Reflecting on the years of involvement of the international community in Haiti, Jose Ulysse, founder of the Centre Hospitalier Fontaine, in Cité Soleil, takes a mixed view of what it has achieved.

He told Geneva Solutions that while not much has been achieved “on the political side” by the UN, including through the 13-year-long deployment of Minustah, the global organisation has contributed to health and education in the country.

But Ulysse said that the responsibility for the current quagmire is a shared one. “I do not believe the international community takes us seriously because we are the gravediggers of our own nation,” he said. The hospital partners with international NGOs and has received support from Unicef, the International Organization for Migration (IOM) and the US Red Cross, Ullyse said.

Two years after president Jovenel Moïse’ assassination, Haiti continues to struggle with political instability which critics link back to criminal activity. Amy Wilentz, a Haiti expert at the University of California in Irvine, told the BBC World Radio that the structural violence can be linked back to politicians and business interests.

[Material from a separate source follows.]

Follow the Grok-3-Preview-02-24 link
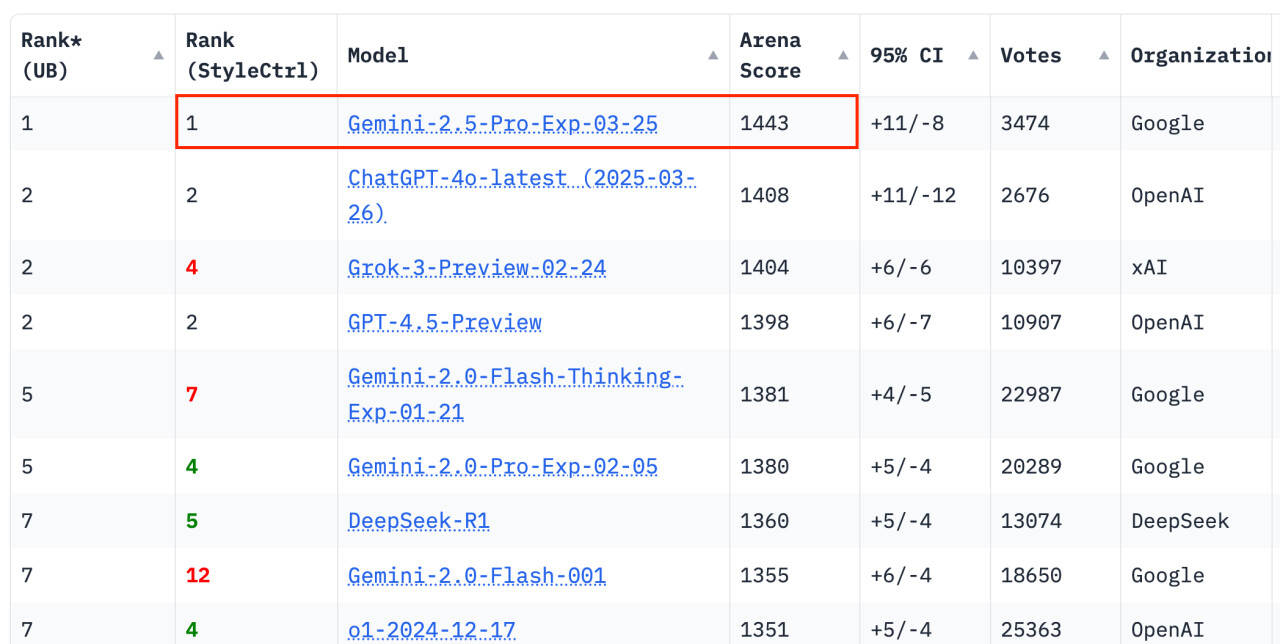 pyautogui.click(x=476, y=268)
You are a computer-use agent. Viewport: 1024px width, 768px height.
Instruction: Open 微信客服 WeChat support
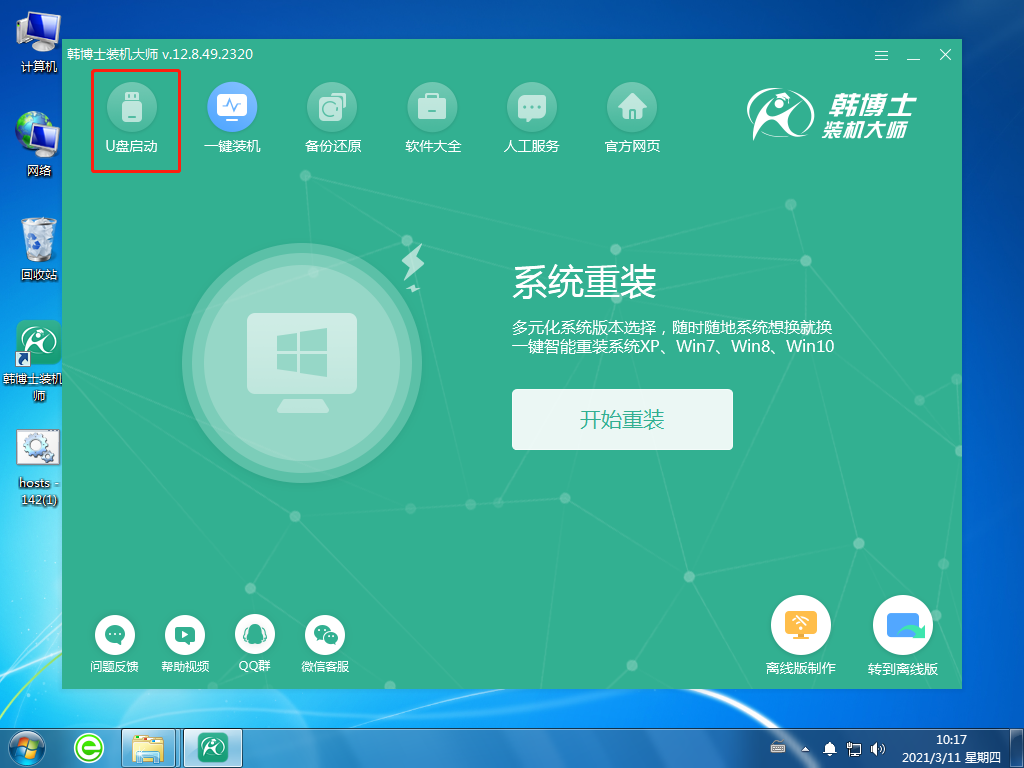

On 10 January, the terms of the ten remaining elected senators expired, while Ariel Henry, who took over from Moïse, was not elected, effectively dissipating democracy in the country. Presidential and parliamentary elections originally meant to be held in October 2020 have been repeatedly postponed.

Meanwhile, Jeanty Fils Exalus, communications director in the health ministry, told Geneva Solutions that while his department is receiving international support, better education is needed. “My vision is to have a safe environment and better financial opportunities so our young men and women would not leave the country in search of a better life in other countries,” he said. Since 2021, Haitians represented one of the top nationalities embarking on dangerous migration routes to the US, while according to the IOM, some 113,000 Haitians were internally displaced in 2022.

In a recent survey, more than 70 per cent of respondents in Haiti said they felt that the national police was incapable of resolving the crisis of gang violence on their own, while 69 were favourable to an international force.

In spite of the living reminders of past interventions, such as Thimot’s son, Cricboom said the priority now is reestablishing a secure environment allowing Haitians to recover and move forward with their lives.

“Today the situation is so catastrophic for Haitians that they think first about their survival. Their first concern is to be able to work, to eat and to have some resources. Insecurity is the number one issue.”

In the meantime, Thimot said she felt forgotten: “People don't care about people from Cité Soleil. You should come and see the situations we're in.”